They say a picture tells a thousand words and that certainly holds true for the photograph that sits proudly in an office at UQ’s School of Public Health.
Pictured are three women, Professors Gita Mishra, Annette Dobson, and Julie Byles (University of Newcastle), who together with Professor Wendy Brown (UQ School of Human Movement and Nutrition Sciences) became the pioneers of the Australian Longitudinal Study on Women’s Health.
Two years after the study commenced at The University of Newcastle, the women took a rare pause in their busy schedules to have dinner together, unaware that this photograph and their bond would endure the test of time.
Professor Brown was one of a small group of women at the University of Newcastle who had the idea to tender for the survey which would assess the health and health service use of three generations of women. They co-opted a person with extensive experience in large epidemiological studies to lead the study – this was biostatistician Professor Annette Dobson.
“I’d run a 10-year study on cardiovascular disease organised by the World Health Organization, so they invited me to be the founding director,” recalls Dobson.
Shortly after setting up operations, there was a clear need for a second statistician to help crunch the numbers and a fresh-faced Mishra was hired for the job in 1995.
“We hired Gita, who had just finished her PhD in New Zealand, in her first academic job.
“She became enthused with women’s health, and then progressed, spending about five years in Newcastle before going overseas. She always kept a focus on women’s health wherever she could, building her skills in statistics and large longitudinal studies.”
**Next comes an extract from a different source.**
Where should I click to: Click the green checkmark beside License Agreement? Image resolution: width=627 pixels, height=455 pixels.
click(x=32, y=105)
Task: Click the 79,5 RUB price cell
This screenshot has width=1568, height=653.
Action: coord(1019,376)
It was a fortuitous phone call from UQ’s then Executive Dean of Medicine Professor Peter Brooks in 1999, who offered both Dobson and Brown positions at the University and a new home for the study. Another notable researcher from the original group at Newcastle, Professor Christina Lee later joined UQ in the School of Psychology.
“Over time it’s been a serious exercise in capacity building and bringing expertise to UQ,” recalls Professor Dobson.
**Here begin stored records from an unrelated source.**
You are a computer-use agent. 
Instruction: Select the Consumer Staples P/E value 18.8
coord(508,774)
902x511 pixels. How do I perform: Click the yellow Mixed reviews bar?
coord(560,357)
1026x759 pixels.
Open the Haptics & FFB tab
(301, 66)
“By this time, Gita was a fairly senior researcher and was looking to come back to Australia; UQ stepped up to the mark and offered her a position.
“We worked in parallel for a couple of years before it became pretty clear I needed to have a proper succession plan.”
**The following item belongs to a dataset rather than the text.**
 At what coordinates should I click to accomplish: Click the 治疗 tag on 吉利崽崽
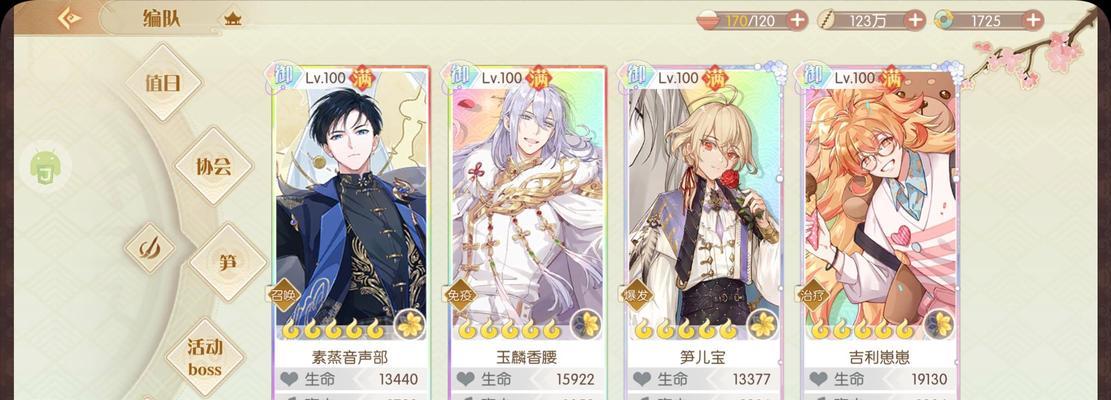[x=813, y=296]
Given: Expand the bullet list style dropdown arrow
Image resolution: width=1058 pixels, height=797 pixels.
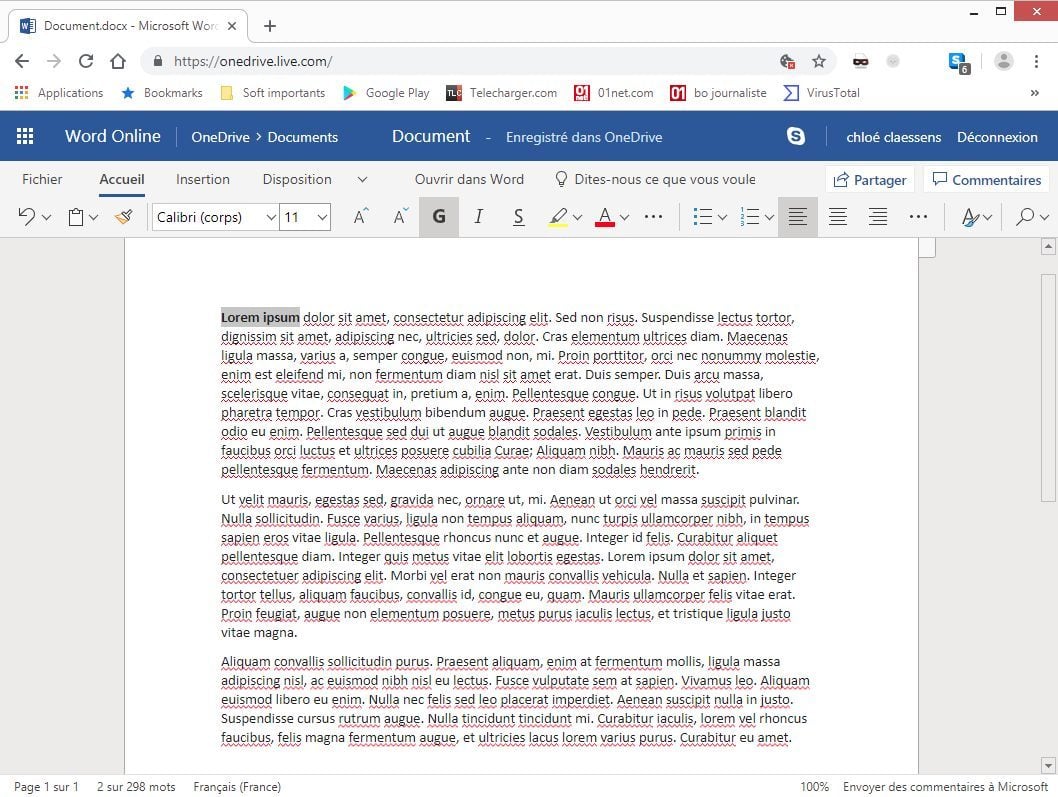Looking at the screenshot, I should pos(723,217).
Passing the baton to Professor Mishra came easily for Professor Dobson, but she says there were times when she needed a gentle reminder from colleagues to pull back.
“When Gita took over, the advice from everyone was that I needed to make it very clear that she was the boss, and that I wasn’t to hover around. It wasn’t hard to step back, but I’m glad I had people reminding me.”
Professor Dobson now works as a part-time researcher on the study and was recently awarded an NHMRC grant to focus on dementia.
She admires the drive in Professor Mishra, who is determined to keep the study running in the safe hands of the next generation. They are preparing early and mid-career researchers for all the possible futures of the changing healthcare system.
“Whether you’re talking about better analysis of big data, how genomics fits into the picture or how the workforce will need to adapt to an ageing population, we need to prepare our young researchers to develop breadth right across the spectrum of healthcare so we don’t lose relevance.”
No matter what the future holds, both women will be there to guide the next successors through the ranks and continue the advancement of women’s health.